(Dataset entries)
#####

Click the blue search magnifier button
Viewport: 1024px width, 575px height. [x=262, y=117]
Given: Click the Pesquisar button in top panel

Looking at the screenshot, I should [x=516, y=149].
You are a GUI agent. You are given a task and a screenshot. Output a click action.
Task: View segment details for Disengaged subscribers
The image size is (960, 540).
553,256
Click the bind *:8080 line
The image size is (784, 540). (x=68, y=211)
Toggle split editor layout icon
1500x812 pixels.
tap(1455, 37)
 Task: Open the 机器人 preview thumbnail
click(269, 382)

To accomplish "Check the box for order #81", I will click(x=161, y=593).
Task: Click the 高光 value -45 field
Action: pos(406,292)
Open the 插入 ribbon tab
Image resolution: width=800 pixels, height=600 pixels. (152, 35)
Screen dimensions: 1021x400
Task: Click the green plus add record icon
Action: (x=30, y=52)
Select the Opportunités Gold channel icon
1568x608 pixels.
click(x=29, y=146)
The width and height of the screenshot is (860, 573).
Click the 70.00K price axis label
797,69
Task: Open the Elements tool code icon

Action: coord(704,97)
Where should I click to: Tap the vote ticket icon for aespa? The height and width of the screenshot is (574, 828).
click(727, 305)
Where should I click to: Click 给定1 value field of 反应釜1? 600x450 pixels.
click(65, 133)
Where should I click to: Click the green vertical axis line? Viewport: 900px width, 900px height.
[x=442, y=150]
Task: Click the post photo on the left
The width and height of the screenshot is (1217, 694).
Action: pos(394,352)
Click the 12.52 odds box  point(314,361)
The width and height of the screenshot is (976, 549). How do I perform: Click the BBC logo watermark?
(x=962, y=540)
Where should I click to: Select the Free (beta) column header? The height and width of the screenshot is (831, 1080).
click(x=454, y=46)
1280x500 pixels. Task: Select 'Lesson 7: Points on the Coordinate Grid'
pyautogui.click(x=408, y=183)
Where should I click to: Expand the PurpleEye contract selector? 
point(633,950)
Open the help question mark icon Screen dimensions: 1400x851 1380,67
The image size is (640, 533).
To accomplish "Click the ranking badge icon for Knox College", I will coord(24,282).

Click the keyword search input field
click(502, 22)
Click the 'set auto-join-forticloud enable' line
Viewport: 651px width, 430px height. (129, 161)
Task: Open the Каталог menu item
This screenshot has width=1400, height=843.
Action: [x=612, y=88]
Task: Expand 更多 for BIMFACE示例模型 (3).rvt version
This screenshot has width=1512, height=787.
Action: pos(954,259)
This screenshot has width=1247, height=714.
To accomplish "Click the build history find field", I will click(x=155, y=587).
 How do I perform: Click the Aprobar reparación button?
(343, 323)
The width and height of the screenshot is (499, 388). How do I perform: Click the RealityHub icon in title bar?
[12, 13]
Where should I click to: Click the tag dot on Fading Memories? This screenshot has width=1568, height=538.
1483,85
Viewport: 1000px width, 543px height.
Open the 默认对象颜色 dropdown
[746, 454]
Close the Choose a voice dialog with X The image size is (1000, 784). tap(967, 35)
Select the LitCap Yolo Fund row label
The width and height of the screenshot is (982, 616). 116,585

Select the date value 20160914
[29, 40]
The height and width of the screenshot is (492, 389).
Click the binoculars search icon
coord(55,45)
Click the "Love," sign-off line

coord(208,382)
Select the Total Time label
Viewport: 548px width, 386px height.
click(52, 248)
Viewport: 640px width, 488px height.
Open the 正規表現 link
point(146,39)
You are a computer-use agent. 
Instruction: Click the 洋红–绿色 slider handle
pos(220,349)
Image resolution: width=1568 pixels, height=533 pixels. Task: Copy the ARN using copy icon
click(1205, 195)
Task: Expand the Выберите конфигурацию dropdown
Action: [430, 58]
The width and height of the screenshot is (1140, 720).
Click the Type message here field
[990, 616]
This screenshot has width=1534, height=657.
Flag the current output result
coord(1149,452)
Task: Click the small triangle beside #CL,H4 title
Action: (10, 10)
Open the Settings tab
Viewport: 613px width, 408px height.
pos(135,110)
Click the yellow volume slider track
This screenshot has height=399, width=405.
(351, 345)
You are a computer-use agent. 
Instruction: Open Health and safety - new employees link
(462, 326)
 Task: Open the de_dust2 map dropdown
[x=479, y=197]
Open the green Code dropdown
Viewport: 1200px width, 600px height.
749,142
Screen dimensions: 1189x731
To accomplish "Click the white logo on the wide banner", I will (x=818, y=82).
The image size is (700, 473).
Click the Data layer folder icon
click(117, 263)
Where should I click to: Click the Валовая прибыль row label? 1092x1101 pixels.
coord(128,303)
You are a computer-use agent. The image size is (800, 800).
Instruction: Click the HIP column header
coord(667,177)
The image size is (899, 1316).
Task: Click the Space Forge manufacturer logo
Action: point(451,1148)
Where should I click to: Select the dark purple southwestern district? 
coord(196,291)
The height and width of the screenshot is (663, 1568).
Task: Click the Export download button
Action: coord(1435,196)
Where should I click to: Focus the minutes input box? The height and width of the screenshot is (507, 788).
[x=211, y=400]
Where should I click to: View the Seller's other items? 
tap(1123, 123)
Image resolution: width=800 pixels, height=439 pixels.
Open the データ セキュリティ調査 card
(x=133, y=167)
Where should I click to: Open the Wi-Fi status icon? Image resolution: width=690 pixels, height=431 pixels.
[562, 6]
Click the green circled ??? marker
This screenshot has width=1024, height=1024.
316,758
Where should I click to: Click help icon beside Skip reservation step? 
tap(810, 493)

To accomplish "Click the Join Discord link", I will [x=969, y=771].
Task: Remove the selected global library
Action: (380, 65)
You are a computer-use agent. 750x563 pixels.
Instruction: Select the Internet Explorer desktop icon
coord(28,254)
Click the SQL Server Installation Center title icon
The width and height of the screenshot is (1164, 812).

#####

Could the entries above be output once more, exactly as they are?

The answer.
Click the blue search magnifier button
Viewport: 1024px width, 575px height. [x=262, y=117]
Given: Click the Pesquisar button in top panel

Looking at the screenshot, I should [x=516, y=149].
You are a GUI agent. You are given a task and a screenshot. Output a click action.
Task: View segment details for Disengaged subscribers
The image size is (960, 540).
553,256
Click the bind *:8080 line
The image size is (784, 540). (x=68, y=211)
Toggle split editor layout icon
1500x812 pixels.
tap(1455, 37)
 Task: Open the 机器人 preview thumbnail
click(269, 382)

To accomplish "Check the box for order #81", I will click(x=161, y=593).
Task: Click the 高光 value -45 field
Action: pos(406,292)
Open the 插入 ribbon tab
Image resolution: width=800 pixels, height=600 pixels. (152, 35)
Screen dimensions: 1021x400
Task: Click the green plus add record icon
Action: (x=30, y=52)
Select the Opportunités Gold channel icon
1568x608 pixels.
click(x=29, y=146)
The width and height of the screenshot is (860, 573).
Click the 70.00K price axis label
797,69
Task: Open the Elements tool code icon

Action: coord(704,97)
Where should I click to: Tap the vote ticket icon for aespa? The height and width of the screenshot is (574, 828).
click(727, 305)
Where should I click to: Click 给定1 value field of 反应釜1? 600x450 pixels.
click(65, 133)
Where should I click to: Click the green vertical axis line? Viewport: 900px width, 900px height.
[x=442, y=150]
Task: Click the post photo on the left
The width and height of the screenshot is (1217, 694).
Action: pos(394,352)
Click the 12.52 odds box  point(314,361)
The width and height of the screenshot is (976, 549). How do I perform: Click the BBC logo watermark?
(x=962, y=540)
Where should I click to: Select the Free (beta) column header? The height and width of the screenshot is (831, 1080).
click(x=454, y=46)
1280x500 pixels. Task: Select 'Lesson 7: Points on the Coordinate Grid'
pyautogui.click(x=408, y=183)
Where should I click to: Expand the PurpleEye contract selector? 
point(633,950)
Open the help question mark icon Screen dimensions: 1400x851 1380,67
The image size is (640, 533).
To accomplish "Click the ranking badge icon for Knox College", I will coord(24,282).

Click the keyword search input field
click(502, 22)
Click the 'set auto-join-forticloud enable' line
Viewport: 651px width, 430px height. (129, 161)
Task: Open the Каталог menu item
This screenshot has width=1400, height=843.
Action: [x=612, y=88]
Task: Expand 更多 for BIMFACE示例模型 (3).rvt version
This screenshot has width=1512, height=787.
Action: pos(954,259)
This screenshot has width=1247, height=714.
To accomplish "Click the build history find field", I will click(x=155, y=587).
 How do I perform: Click the Aprobar reparación button?
(343, 323)
The width and height of the screenshot is (499, 388). How do I perform: Click the RealityHub icon in title bar?
[12, 13]
Where should I click to: Click the tag dot on Fading Memories? This screenshot has width=1568, height=538.
1483,85
Viewport: 1000px width, 543px height.
Open the 默认对象颜色 dropdown
[746, 454]
Close the Choose a voice dialog with X The image size is (1000, 784). tap(967, 35)
Select the LitCap Yolo Fund row label
The width and height of the screenshot is (982, 616). 116,585

Select the date value 20160914
[29, 40]
The height and width of the screenshot is (492, 389).
Click the binoculars search icon
coord(55,45)
Click the "Love," sign-off line

coord(208,382)
Select the Total Time label
Viewport: 548px width, 386px height.
click(52, 248)
Viewport: 640px width, 488px height.
Open the 正規表現 link
point(146,39)
You are a computer-use agent. 
Instruction: Click the 洋红–绿色 slider handle
pos(220,349)
Image resolution: width=1568 pixels, height=533 pixels. Task: Copy the ARN using copy icon
click(1205, 195)
Task: Expand the Выберите конфигурацию dropdown
Action: [430, 58]
The width and height of the screenshot is (1140, 720).
Click the Type message here field
[990, 616]
This screenshot has width=1534, height=657.
Flag the current output result
coord(1149,452)
Task: Click the small triangle beside #CL,H4 title
Action: (10, 10)
Open the Settings tab
Viewport: 613px width, 408px height.
pos(135,110)
Click the yellow volume slider track
This screenshot has height=399, width=405.
(351, 345)
You are a computer-use agent. 
Instruction: Open Health and safety - new employees link
(462, 326)
 Task: Open the de_dust2 map dropdown
[x=479, y=197]
Open the green Code dropdown
Viewport: 1200px width, 600px height.
749,142
Screen dimensions: 1189x731
To accomplish "Click the white logo on the wide banner", I will (x=818, y=82).
The image size is (700, 473).
Click the Data layer folder icon
click(117, 263)
Where should I click to: Click the Валовая прибыль row label? 1092x1101 pixels.
coord(128,303)
You are a computer-use agent. The image size is (800, 800).
Instruction: Click the HIP column header
coord(667,177)
The image size is (899, 1316).
Task: Click the Space Forge manufacturer logo
Action: point(451,1148)
Where should I click to: Select the dark purple southwestern district? 
coord(196,291)
The height and width of the screenshot is (663, 1568).
Task: Click the Export download button
Action: coord(1435,196)
Where should I click to: Focus the minutes input box? The height and width of the screenshot is (507, 788).
[x=211, y=400]
Where should I click to: View the Seller's other items? 
tap(1123, 123)
Image resolution: width=800 pixels, height=439 pixels.
Open the データ セキュリティ調査 card
(x=133, y=167)
Where should I click to: Open the Wi-Fi status icon? Image resolution: width=690 pixels, height=431 pixels.
[562, 6]
Click the green circled ??? marker
This screenshot has width=1024, height=1024.
316,758
Where should I click to: Click help icon beside Skip reservation step? 
tap(810, 493)

To accomplish "Click the Join Discord link", I will [x=969, y=771].
Task: Remove the selected global library
Action: (380, 65)
You are a computer-use agent. 750x563 pixels.
Instruction: Select the Internet Explorer desktop icon
coord(28,254)
Click the SQL Server Installation Center title icon
The width and height of the screenshot is (1164, 812).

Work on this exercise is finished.